Team’s study uncovers cellular responses to bird flu vaccine

New research from Vanderbilt University eavesdrops on gene expression in human immune system cells before and after vaccination against bird flu.

New research from Vanderbilt University eavesdrops on gene expression in human immune system cells before and after vaccination against bird flu.

Reported in the journal PLOS One, the study exposes cellular responses associated with a vaccine constituent called AS03, short for adjuvant system 03. Using massive computation, the investigators pursue a systems biology approach, providing a new wealth of detail about vaccine responses and data for the generation of new hypotheses.

“This study signifies a new and different way to study vaccines. We’ve established that it can be done; it’s complex but it’s feasible. I think in the future this is the way vaccines will be studied,” said one of the authors, Leigh Howard, M.D., MPH, assistant professor of Pediatrics.

Leigh Howard, M.D., MPH

The team studied a vaccine for bird flu subtype H5N1, which is far more lethal in humans than seasonal flu.

AS03 is known to markedly boost the protection afforded by pandemic flu vaccines, including those for swine flu and bird flu, but its molecular mechanisms aren’t understood.

Howard, immunologist Kristen Hoek, Ph.D., and colleagues report gene expression signals arising as early as the first day after vaccination that strongly predict the eventual generation of protective antibodies against H5N1.

They also find that neutrophils, a type of white blood cell, appear to have a hitherto unobserved role in vaccine response. Part of the human immune system’s first-line defenses, neutrophils appear to be the first responders to the adjuvated version of the vaccine.

Kristen Hoek, Ph.D.

According to gene expression profiles revealed in the study, neutrophils may also function as antigen-presenting cells (APC) in response to AS03-adjuvated vaccine. APCs fine-tune the immune response by retrieving and processing foreign antigens and presenting them to B cells and T cells in order to mount an immune response.

The investigators randomized 20 participants, half to receive AS03-adjuvated vaccine and half to receive unadjuvated vaccine — two doses each, one month apart. Blood was drawn from each participant at eight time points over a 12-week period (including three time points before vaccination).

Using a cell sorting method devised at Vanderbilt by Hoek and colleagues, samples of six immune system cell types were extracted from each blood draw, and a method called RNA-Seq was used to sequence the entire transcriptome of each cell sample. Conventional serum antibody testing was also performed to gauge protection provided by the vaccine.

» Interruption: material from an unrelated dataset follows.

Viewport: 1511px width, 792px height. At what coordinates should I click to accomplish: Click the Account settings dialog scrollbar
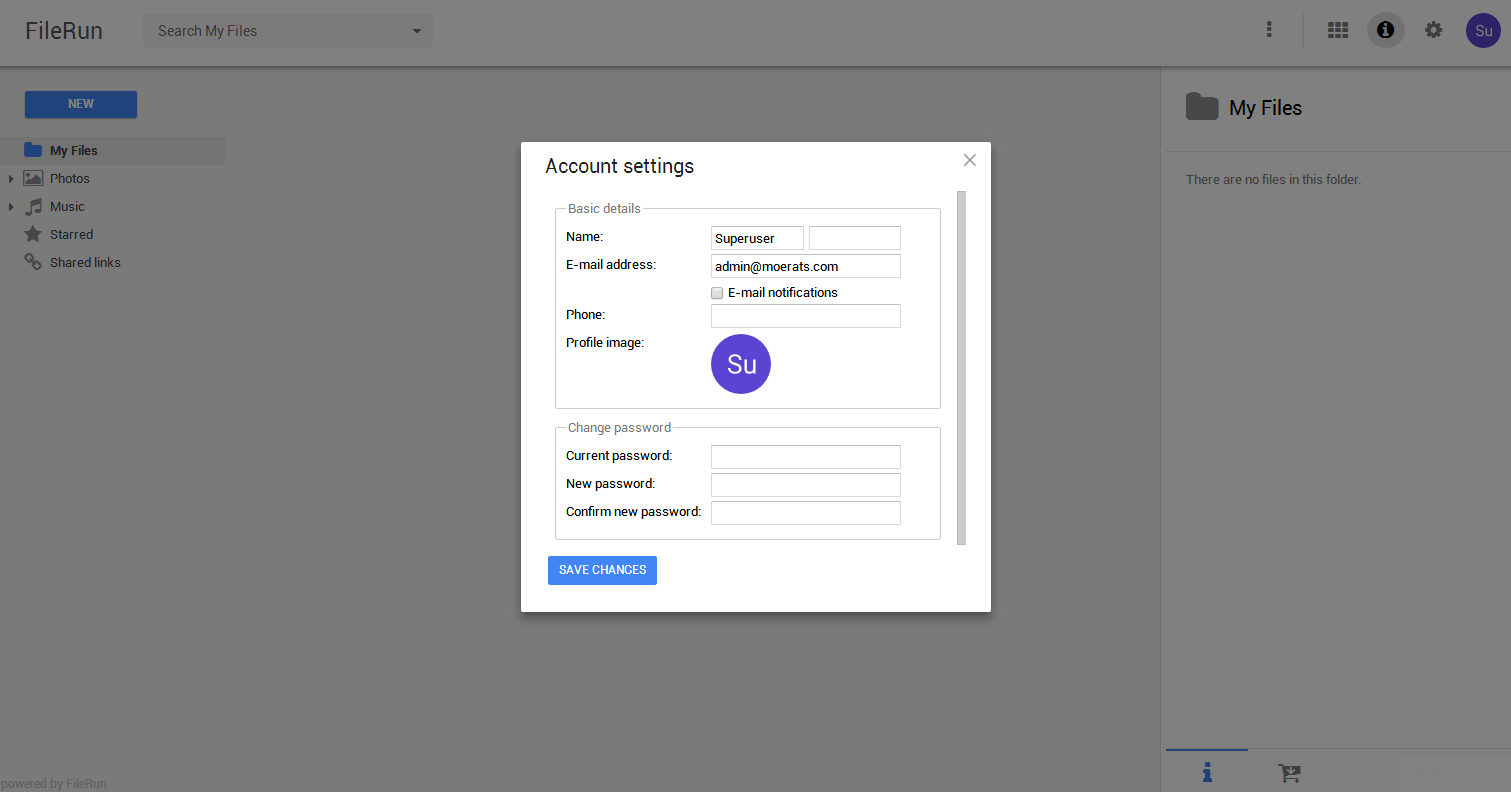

Reflecting results from epidemiological studies, two months after initial vaccination no recipients of unadjuvated vaccine and nine of the 10 recipients of AS03-adjuvated vaccine achieved serum antibody concentrations associated with protection.

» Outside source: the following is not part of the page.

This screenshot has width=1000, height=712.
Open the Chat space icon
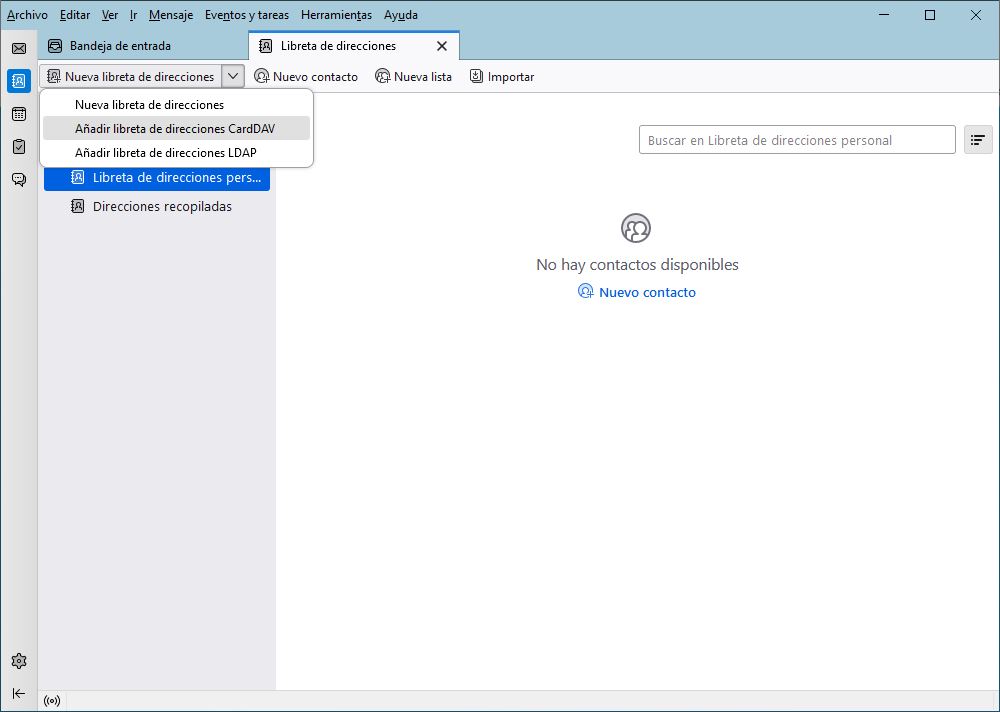coord(18,180)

From painstaking cell sorting to full RNA sequencing and data analysis, it’s an especially exacting way to study vaccine response.

“Boiling down 850 pages of data, we focused on three patterns of gene expression that give clues to the adjuvant’s mechanism of action,” said Hoek, research assistant professor in Pathology, Microbiology and Immunology.

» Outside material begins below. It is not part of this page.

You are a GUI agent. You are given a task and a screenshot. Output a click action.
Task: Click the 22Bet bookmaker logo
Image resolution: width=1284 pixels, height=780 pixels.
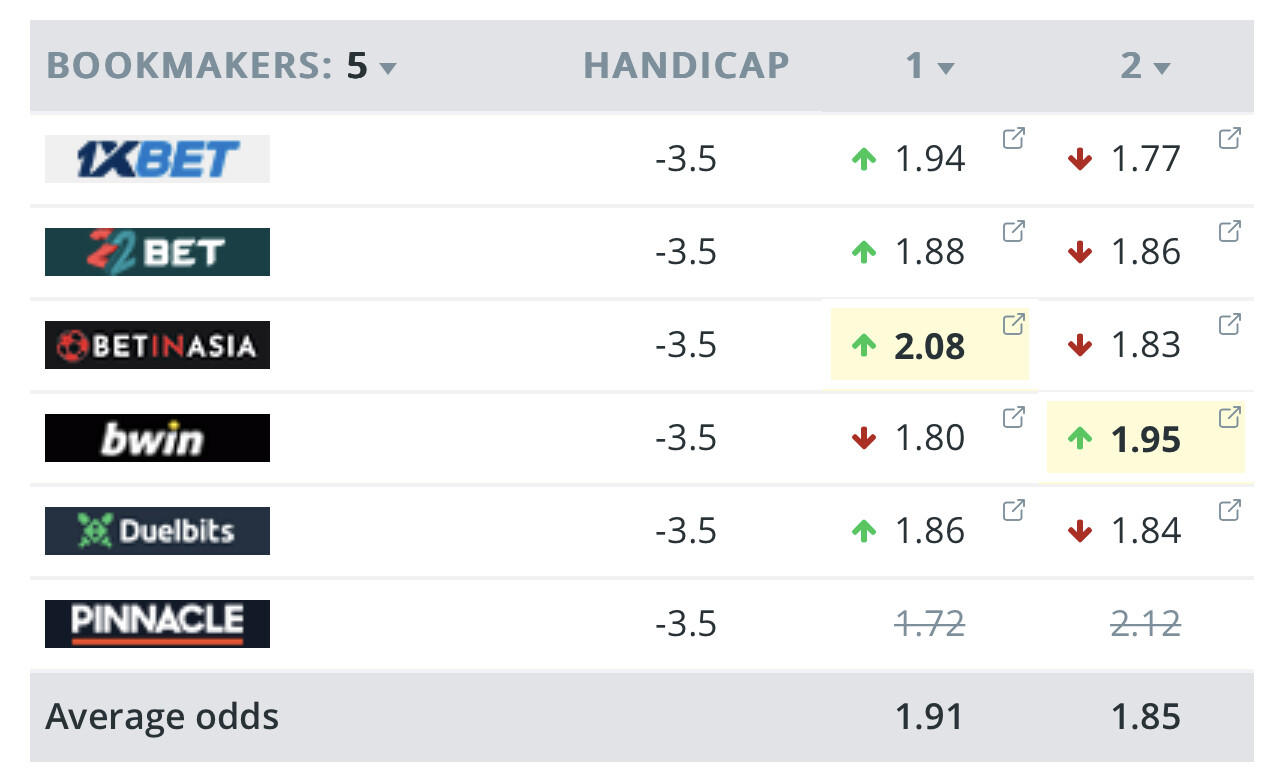click(x=157, y=252)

Among the sequenced cell types, neutrophils, monocytes and dendritic cells were the most expressive at early time points after immunization. These cells are known to jumpstart the immune response.

“At day one (after vaccination) there were 80 genes similarly upregulated or downregulated in those three cell types,” Hoek said.

“A second result was that the neutrophils highly express the genes involved in antigen processing and presentation. That’s something new in vaccine immunology.”

The researchers were puzzled by a third striking pattern: gene expression in natural killer cells (NKs, another type of white blood cell) indicated proliferation of these cells at day three.
“We don’t yet know what to make of the NK story,” Hoek said.

Other collaborators included Kathryn Edwards, M.D., Andrew Link, Ph.D., Allison Galassie, Tara Allos, Parimal Samir, Xinnan Niu, M.D., Laura Gordy, Ph.D., Buddy Creech, M.D., and Sebastian Joyce, Ph.D.

The study was supported by grants from the National Institutes of Health (GM64779, RR024975, AI095202), among other sources.